WHAT THE TASK ASKS: Reproduce the passage of the apparatus claims that begins at the words "2. The apparatus" and ends after "the capture orientation.", substituting "recording device" for "capture device".

ARTICLE:
2. The apparatus as claimed in claim 1, wherein the capture device
further comprises at least one camera for capturing images of the
audio scene, wherein the at least one camera is positioned relative
to the capture orientation.
3. The apparatus as claimed in claim 2, wherein the updated
physical position/orientation is captured on a first image of the
at least one camera and the physical position/orientation is
captured on a second image of the at least one camera.
4. The apparatus as claimed in claim 3, wherein the adjusting of
the physical position/orientation of the at least one audio source
relative to the capture position/orientation comprises selecting,
as the adjusted position/orientation, the physical
position/orientation of the at least one audio source relative to
the capture position/orientation, such that a visually observed
position/orientation of the at least one audio source differs from
an audio experienced position/orientation of the at least one audio
source.
5. The apparatus as claimed in claim 1, wherein the at least one
memory and the computer program code are further configured to,
with the at least one processor, cause the apparatus to: pass the
adjusted position/orientation of the at least one audio source to a
renderer to control a mixing or rendering of an audio signal
associated with the at least one audio source based on the adjusted
position/orientation.

[Records from a pointing dataset]
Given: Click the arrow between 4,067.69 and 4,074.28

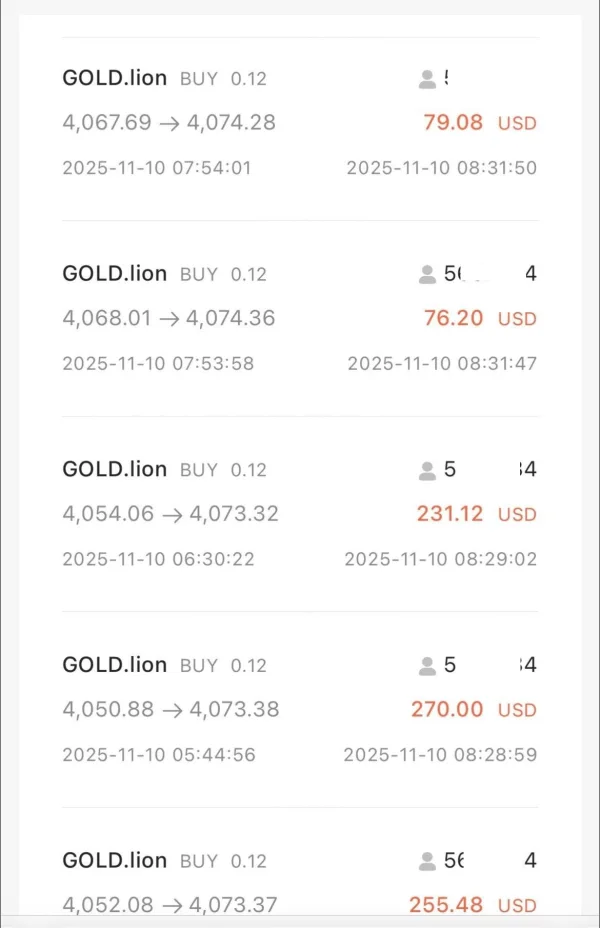Looking at the screenshot, I should [x=169, y=123].
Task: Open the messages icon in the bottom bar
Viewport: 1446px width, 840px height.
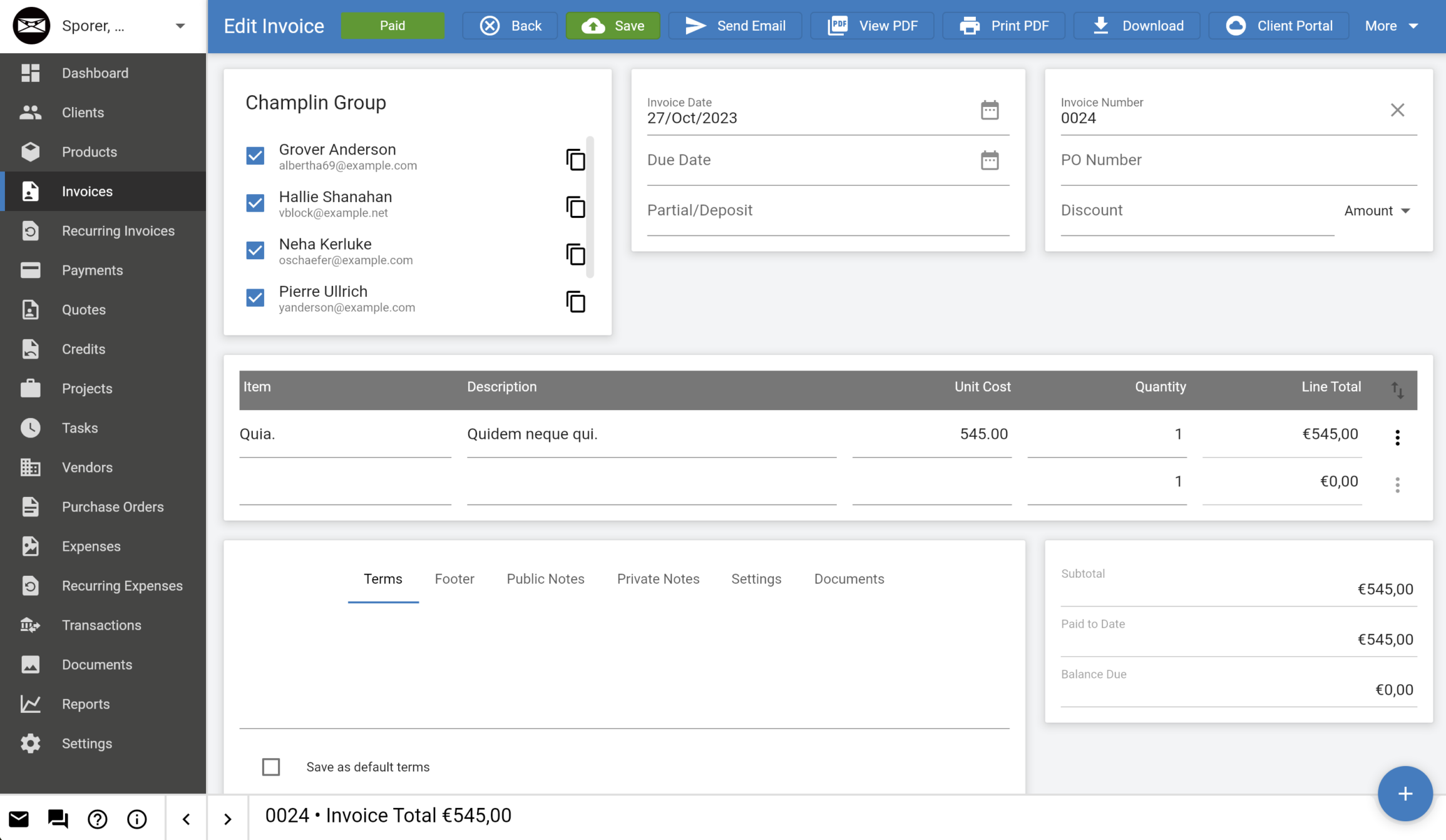Action: pos(57,818)
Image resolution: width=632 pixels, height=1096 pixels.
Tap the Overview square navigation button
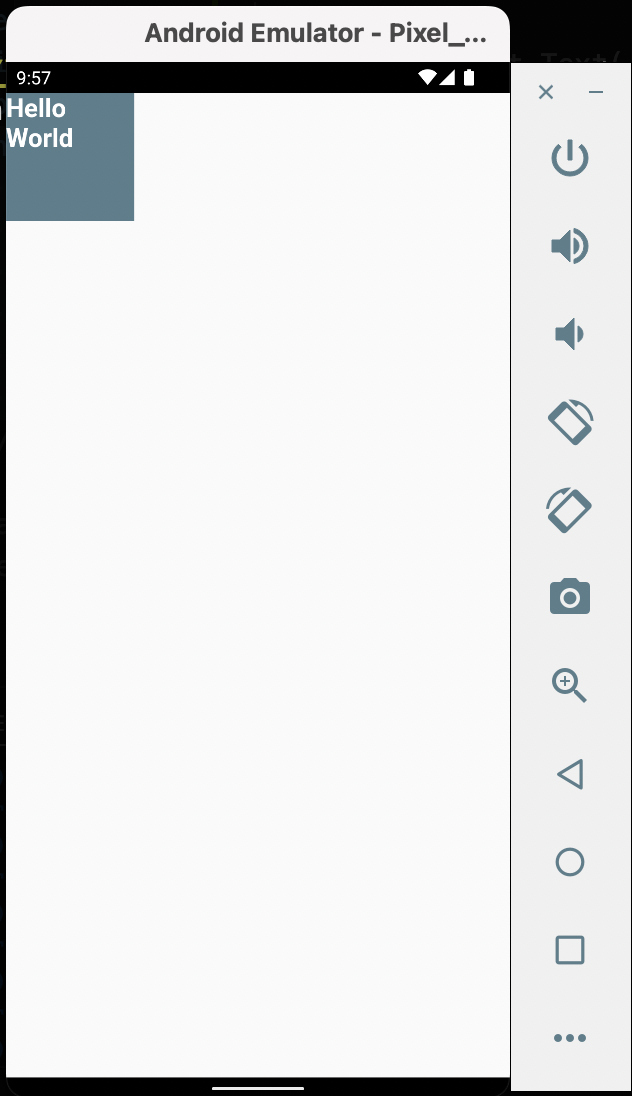pyautogui.click(x=570, y=950)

RIGHT ANSWER:
2. The apparatus as claimed in claim 1, wherein the recording device
further comprises at least one camera for capturing images of the
audio scene, wherein the at least one camera is positioned relative
to the capture orientation.